Hornblower had fallen instantaneously asleep three times by her count, once in the middle of their hurried meal in Exeter. Then he had simple gone off quietly, in whatever position he happened to be, and come back as quietly. Now he was snuffling and grunting in his sleep, annoying her if not the other six passengers, who appeared to be mostly of the clerical classes.
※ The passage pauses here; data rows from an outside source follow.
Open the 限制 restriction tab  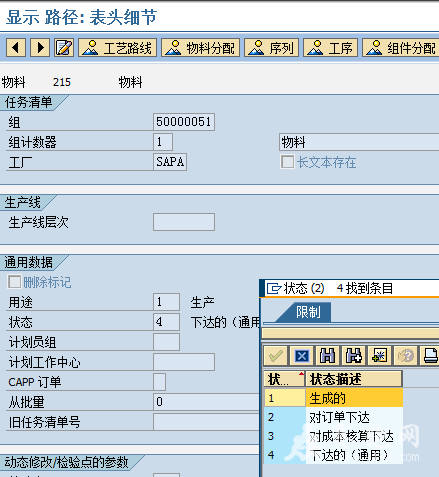click(308, 312)
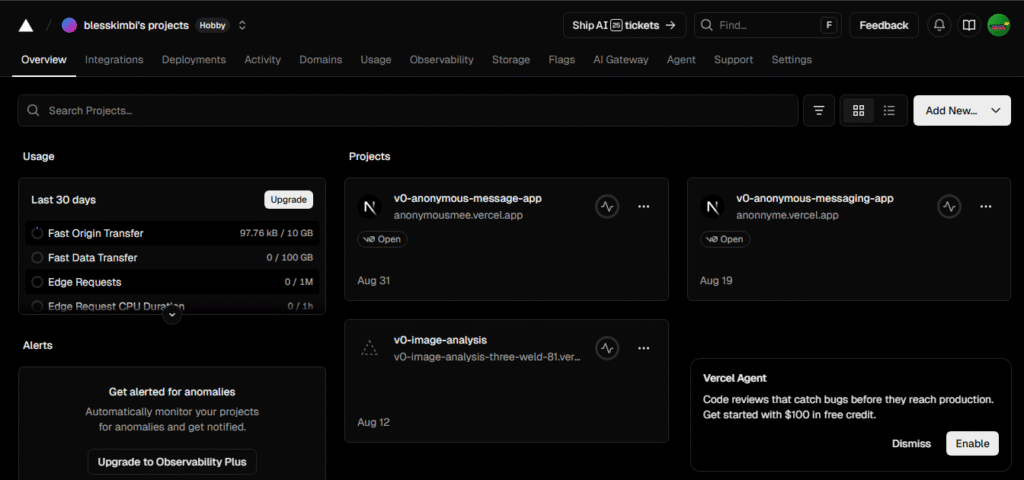View activity status for v0-image-analysis
Screen dimensions: 1024x480
coord(607,348)
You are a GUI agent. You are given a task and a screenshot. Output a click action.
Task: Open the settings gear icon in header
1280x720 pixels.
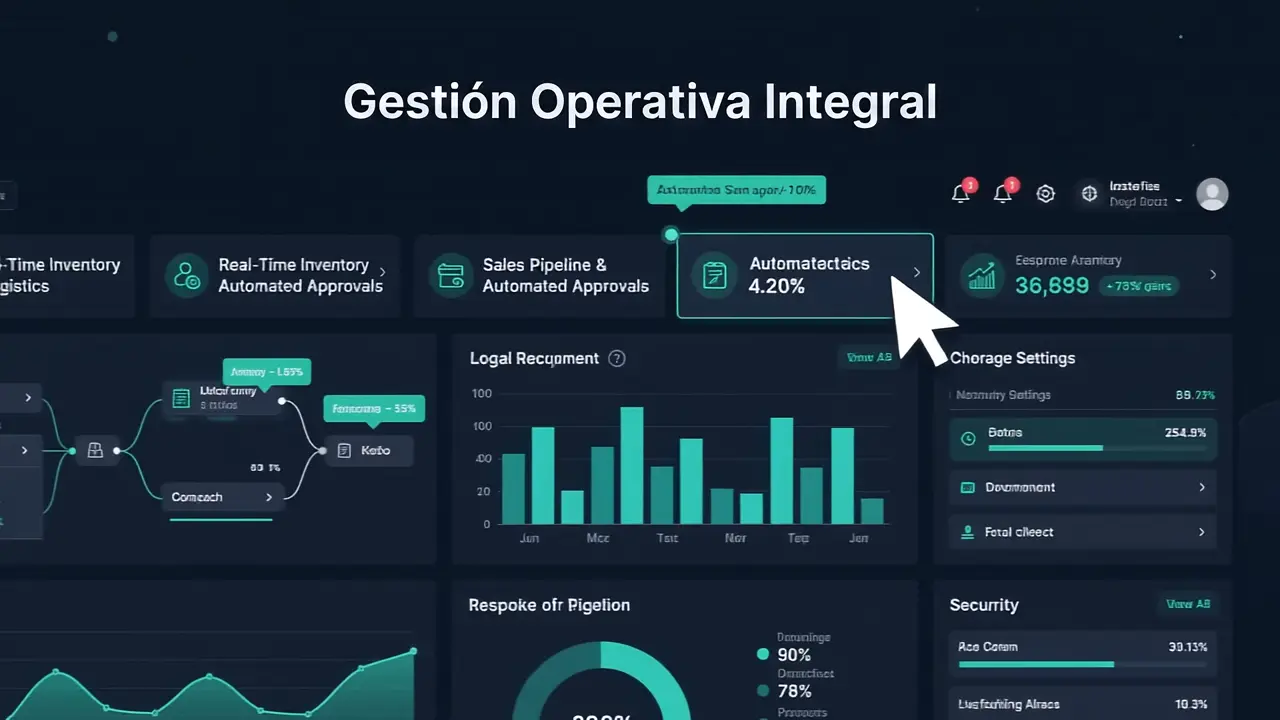(1046, 194)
No wonder he had said to her, very firmly, that she must observe everything and write down every word concerning any of his investigations. He could not be sure he would be awake to hear or see things for himself. Not that he was missing much on this dawdling journey over the moors. If only he were a quiet sleeper . . .

This tiny local airship, their second transport of the day, floated above green and treeless lands intersected by ancient stone walls. Mine-houses dotted the landscape, their ancient stones surmounted by metallic machinery that sent flumes of steam and gasses as high as the airship flew. A village came in sight, comprised of ten small houses and a church built of local rock. A sprawling, stone building with a mooring mast anchored the opposite end of the village. The airship was so low she could almost make out its sign, swinging in a light breeze. Jamaica Inn. She nudged the great detective, who sat up with a start.